* _PASSAGE SHOWN_
--- START ---

Alternatively, it can be made of nickel or of a nickel-phosphorus
alloy. Alternatively, it can be made of silicon. Also
alternatively, it can be made of a metallic glass. Of course, it
may alternatively be made of any other material, in particular any
other elastic material. The spring may be made, for example, using
a mechanical process such as stamping or wire cutting. The spring
may also be made by stereolithography, by a LIGA process, by a DRIE
etching process, by an injection-molding process or by a laser
cutting process.
[0299] In the first two embodiments, the notching system involves a
spring 1, 1', 1'', 1''' mechanically connected, in particular
articulated to the second member 3, 3', 3'', 3''' which is movable
with respect to the first member 2, 2', 2'', 2''' the first member
being for example a ring 2, 2', 2'', 2''' that is part of a case
middle 4, 4', 4'', 4''' or being fitted in a case middle 4, 4',
4'', 4''. However, it is quite possible to reverse the arrangement
such that the first member 2* is mounted so as to be movable with
respect to the second member 3*. In this case, the first member 2*
may correspond, for example, to a rotary bezel portion. In this
case, the spring 1* is mechanically connected, in particular
articulated to the second member 3*, the second member 3* being for
example a ring 3* that is part of a case middle 4* or being fitted
in a case middle 4*.
[0300] The torque necessary to maneuver the first and second
members with respect to one another is variable depending on the
natures of the applications, in particular variable depending on
the functions ensured by the first member and/or the second member.
In the case of an orientable back (i.e. one that is angularly
indexed with respect to a case middle), the torque is in particular
higher than the torque necessary for rotating a rotary bezel or a
rotary flange.
[0301] The notching system may also be miniaturized so as to be
applied to a crown that is orientable with respect to a case middle
(i.e. angularly indexed with respect to a case middle).
[0302] The notching system 100, 100', 100*, 100'', 100''' could
also be utilized to be applied to a notching mobile of a timepiece
movement. In this case, the second member 3, 3', 3'', 3''' or the
first member 2* could be a mobile of an adjustment mechanism of a
timepiece movement, and the first member 2, 2', 2'', 2''' or the
second member 3* could more particularly be a mobile engaged with a
display member, typically a display member fora time zone or a
programmable display, or vice versa.
[0303] Irrespective of the embodiment or the variant, the first and
the second notching elements, in particular the first notching
teeth and the second notching teeth may be in multiple forms or
geometries.

--- END ---

* _DATA EXCERPT_
--- START ---

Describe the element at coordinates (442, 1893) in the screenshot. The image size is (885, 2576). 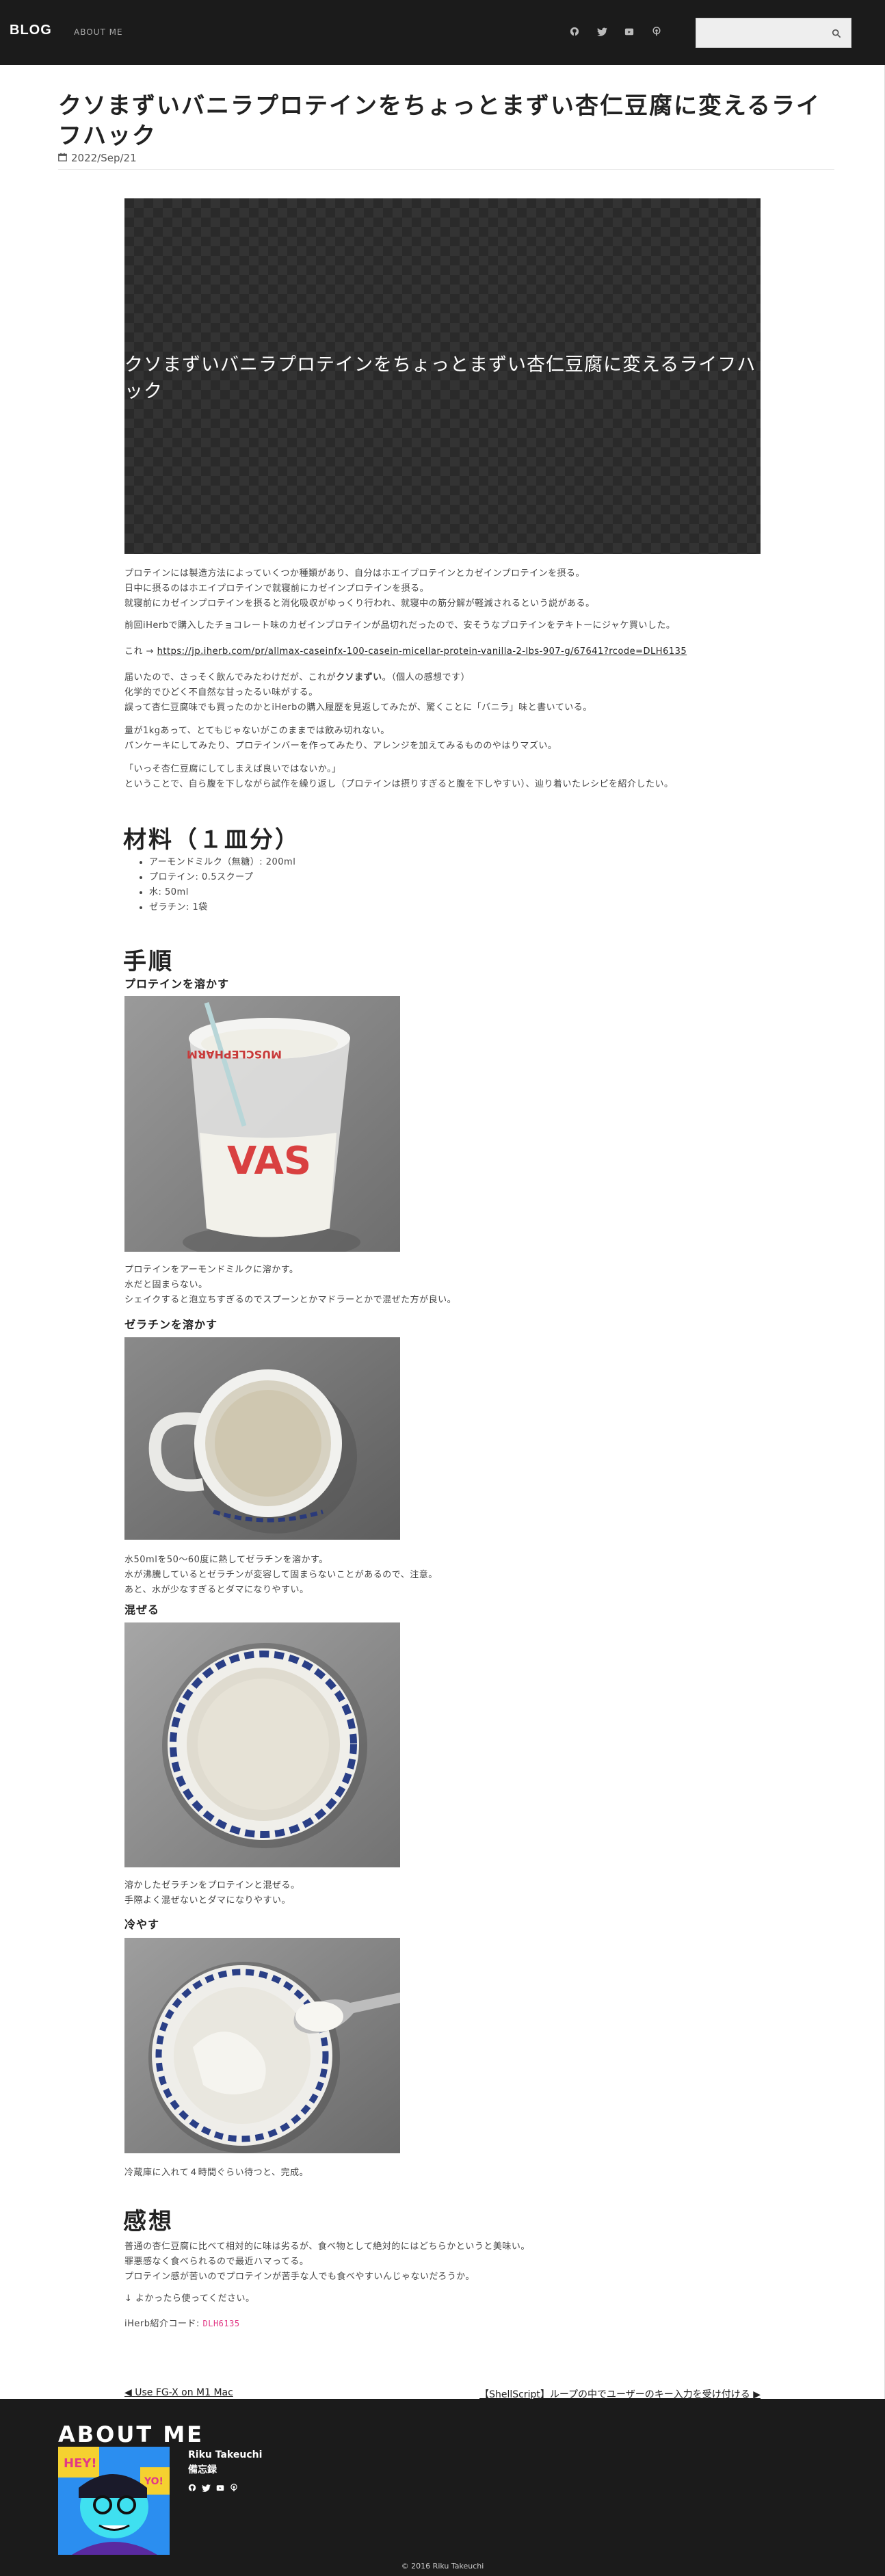
I see `step-3-text: 溶かしたゼラチンをプロテインと混ぜる。 手際よく混ぜないとダマになりやすい。` at that location.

--- END ---

* _EXERCISE PROMPT_
Copy the notching-system passage word for word, from "In the case" up to and including "rotary flange.".

* _TASK RESULT_
In the case of an orientable back (i.e. one that is angularly
indexed with respect to a case middle), the torque is in particular
higher than the torque necessary for rotating a rotary bezel or a
rotary flange.